*GOAL*. Rewrite the rows below with "Viewport" changed to "Window" and nothing else altered. Leave out the pictures.

(Excerpt from a dataset)
::::
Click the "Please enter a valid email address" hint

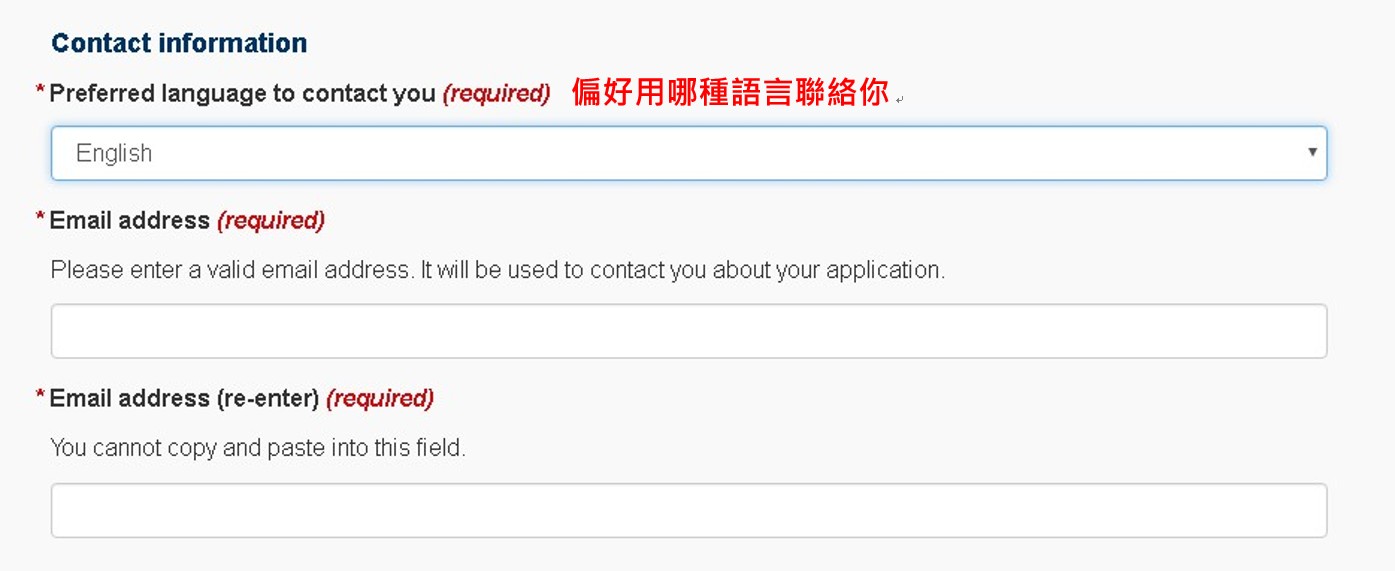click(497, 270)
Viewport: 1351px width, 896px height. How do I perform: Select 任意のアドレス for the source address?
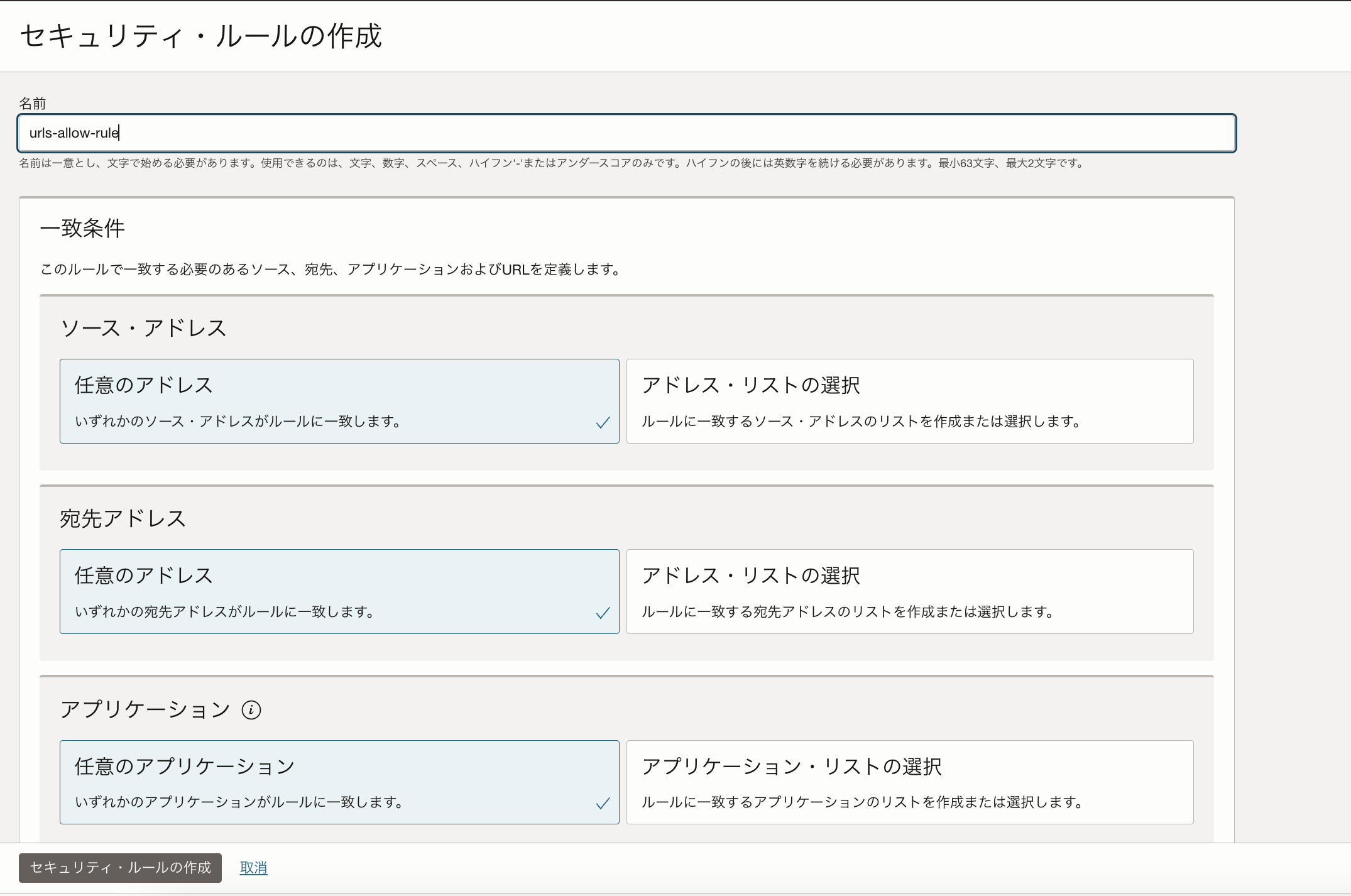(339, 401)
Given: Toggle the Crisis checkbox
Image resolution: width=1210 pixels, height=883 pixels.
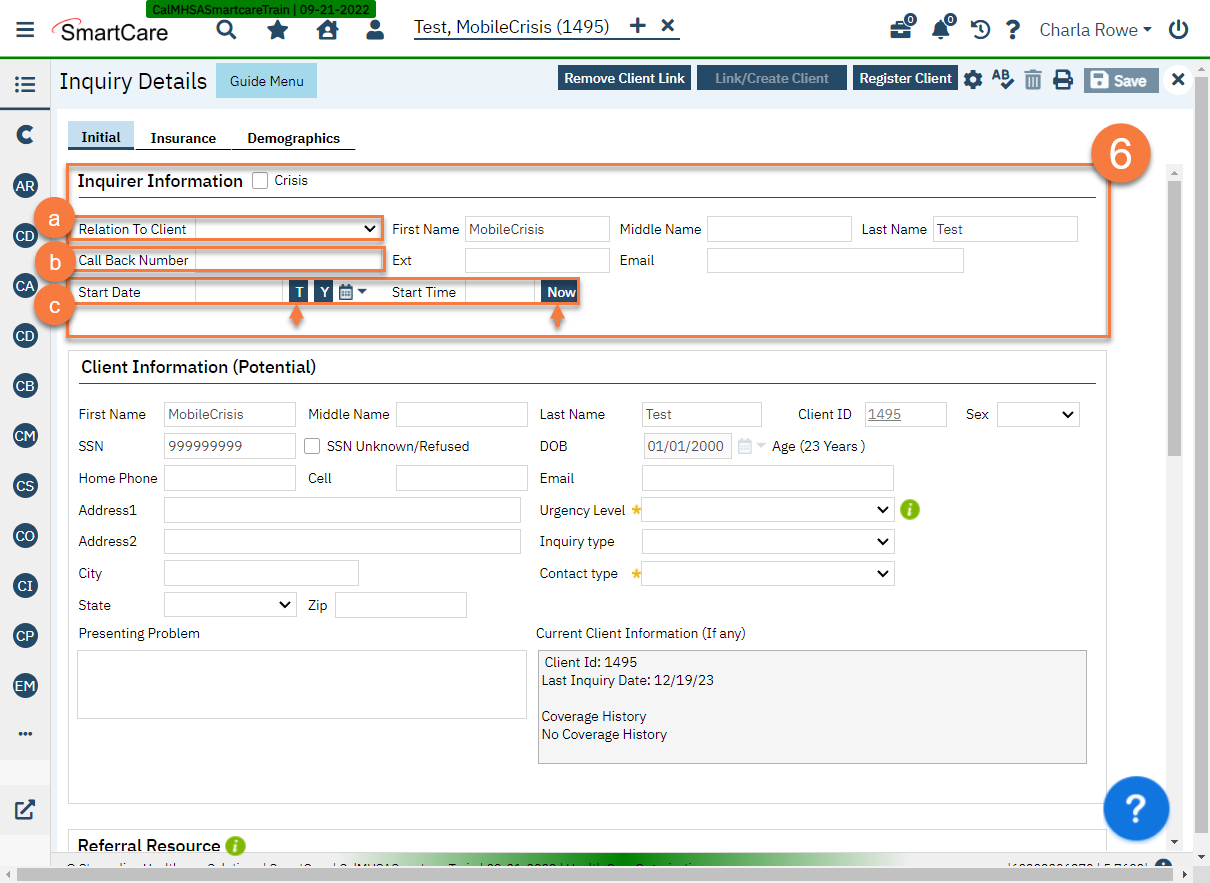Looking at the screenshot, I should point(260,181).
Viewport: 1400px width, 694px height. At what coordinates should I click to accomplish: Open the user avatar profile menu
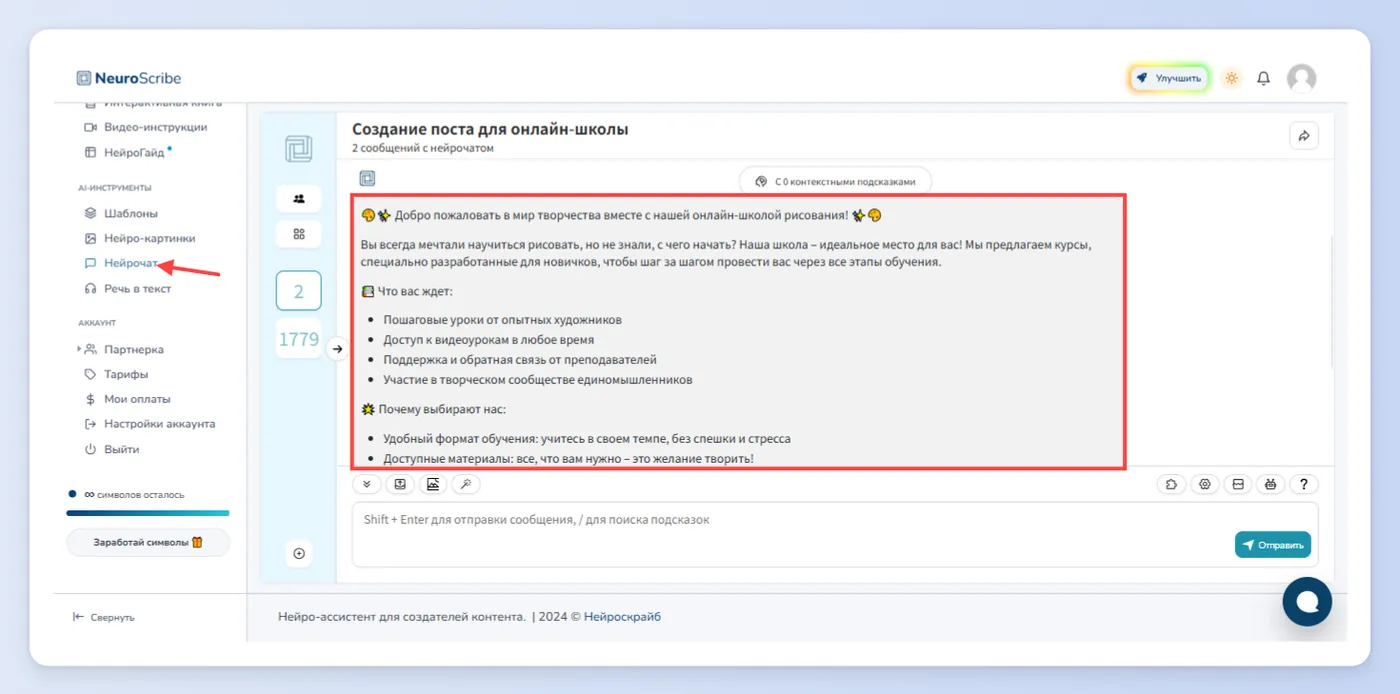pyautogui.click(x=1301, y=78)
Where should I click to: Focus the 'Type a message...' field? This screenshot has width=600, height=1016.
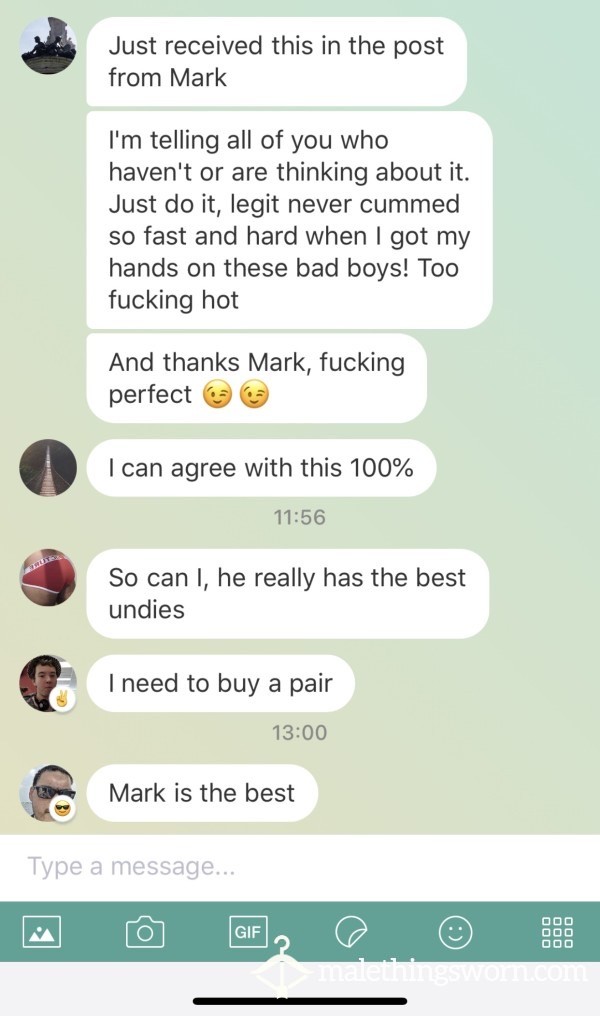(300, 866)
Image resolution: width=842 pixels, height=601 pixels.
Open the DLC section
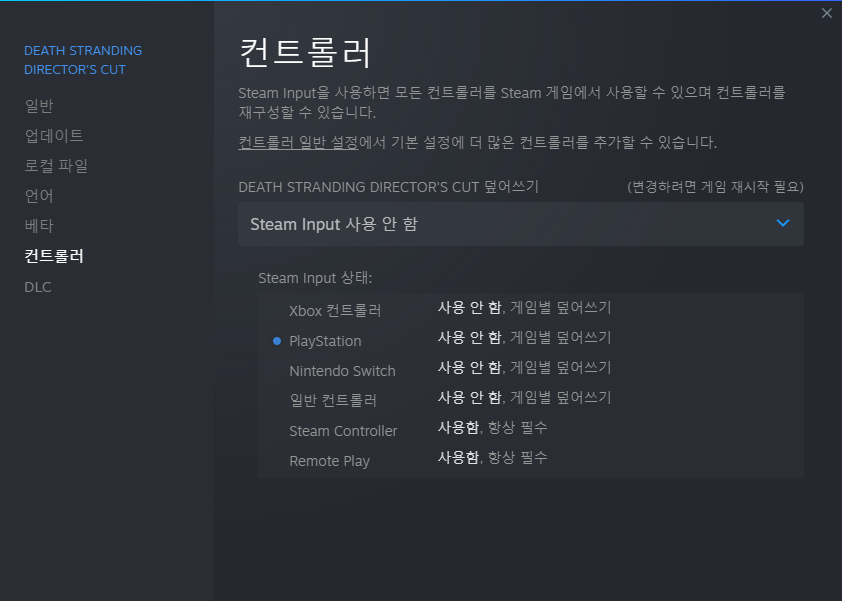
::::
*ANSWER TO THIS PROBLEM*.
Click the "Please enter a valid email address" hint

click(497, 270)
Window: 1351px width, 896px height. How do I perform: Select 任意のアドレス for the source address?
(339, 401)
Given: Toggle the Crisis checkbox
Image resolution: width=1210 pixels, height=883 pixels.
Looking at the screenshot, I should point(260,181).
Window: 1400px width, 694px height. At what coordinates should I click to accomplish: Open the user avatar profile menu
pyautogui.click(x=1301, y=78)
Where should I click to: Focus the 'Type a message...' field? This screenshot has width=600, height=1016.
(300, 866)
Image resolution: width=842 pixels, height=601 pixels.
Open the DLC section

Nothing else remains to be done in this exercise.